Today, this area is made up of mostly Northern Sotho, Southern Ndebele, as well as small pockets of Isizulu, Isixhosa, and Isivenda speaking people.  There are vast differences between these language groups. This is considered a rural area and traditional African ways of life are still mostly practiced.

It is an animistic society, one whose world is perceived to be controlled by spirits (mostly ancestral spirits) and forces that pervade life. Ancestor Worship is a practice that is still very common among the people of this community. Many Christians mix forms and legacies of ancestral worship with Christianity. 

The African Traditional Religion (ATR) believes that spirits (especially ancestral spirits), demons, etc. can be consulted and manipulated for personal protection and wealth. Sacrifices made (like a white chicken, or a goat or a cow) in the African Culture are intended to avert sickness, promote recovery from illness, avert failures in business, or some other form of misfortune which is attributed to evil spirits or witchcraft.

Sangomas are witch doctors that are consulted by many Africans (as priests, alternative medical doctors or psychiatrists) to deal with spiritual influences which are believed to lie behind all experiences. Through rituals, Sangomas determine the cause of the trouble and then give medicine, exorcise evil spirits, conduct a witch hunt to discover the guilty person or sell charms to protect you from evil. The power and influence of traditional sangomas should not be underestimated. The majority of them use a variety of occult practices to perform their services.

African Traditional Religion finds expression in rituals, ceremonies, festivals, shrines, sacred places, religious objects, dancing, riddles, myths and legends of former heroes and victories. The Christian Churches constantly face a challenge of syncretism where many of these old traditional beliefs and practices are mixed with biblical beliefs. 

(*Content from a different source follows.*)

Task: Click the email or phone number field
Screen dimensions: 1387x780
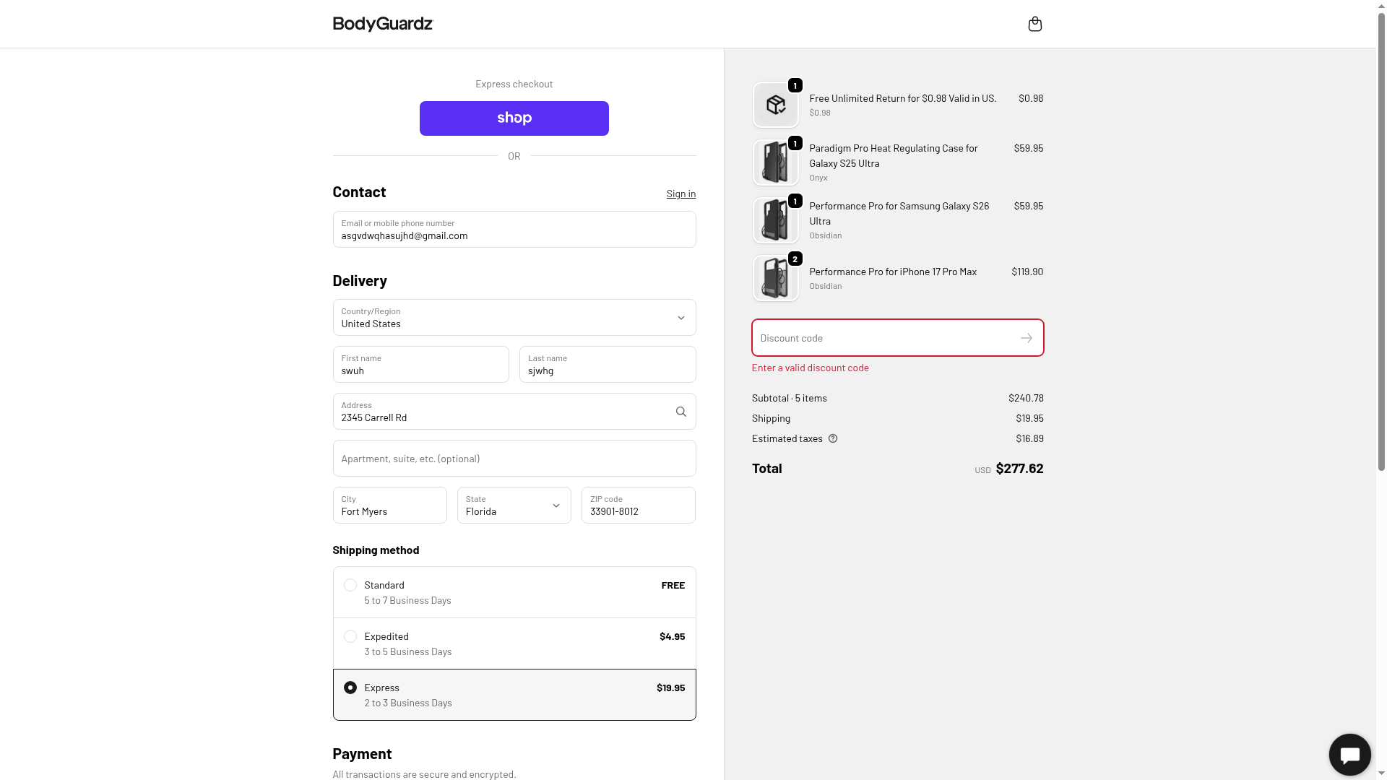Action: [514, 230]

In African culture, older people are treated with utmost respect.  When meeting a group of people, it is necessary to greet each person in that group individually. When greeting, it is appropriate to greet the oldest person first.  Children and teenagers will wait for you to greet them out of respect. Younger people usually won't initiate conversation with an older person out of respect.   

In Africa, time is not measured by the clock, but rather by events that happen. In African culture, thoughts of the future are virtually absent, because events that lie in it have not taken place. There is no concept of history moving forward. The focus is on the past, with ancestors playing a large role in the here and now.

The line between physical death and life is a thin one. After physical death, the person is still thought to exist and to have power in their society. This is what causes many people to fear the 'living-dead' as they are considered to continue to interact with the living. The African community celebrates four rites of passage: Birth, Puberty, Marriage & Death.